══ Records supplied

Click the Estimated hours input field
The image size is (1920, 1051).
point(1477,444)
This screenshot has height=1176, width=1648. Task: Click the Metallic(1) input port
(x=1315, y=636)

════

**Directions:**
The answer must be the line containing "The image size is (1920, 1051)." and every line after it through the last line of the records above, repeated exactly.

**Written solution:**
The image size is (1920, 1051).
point(1477,444)
This screenshot has height=1176, width=1648. Task: Click the Metallic(1) input port
(x=1315, y=636)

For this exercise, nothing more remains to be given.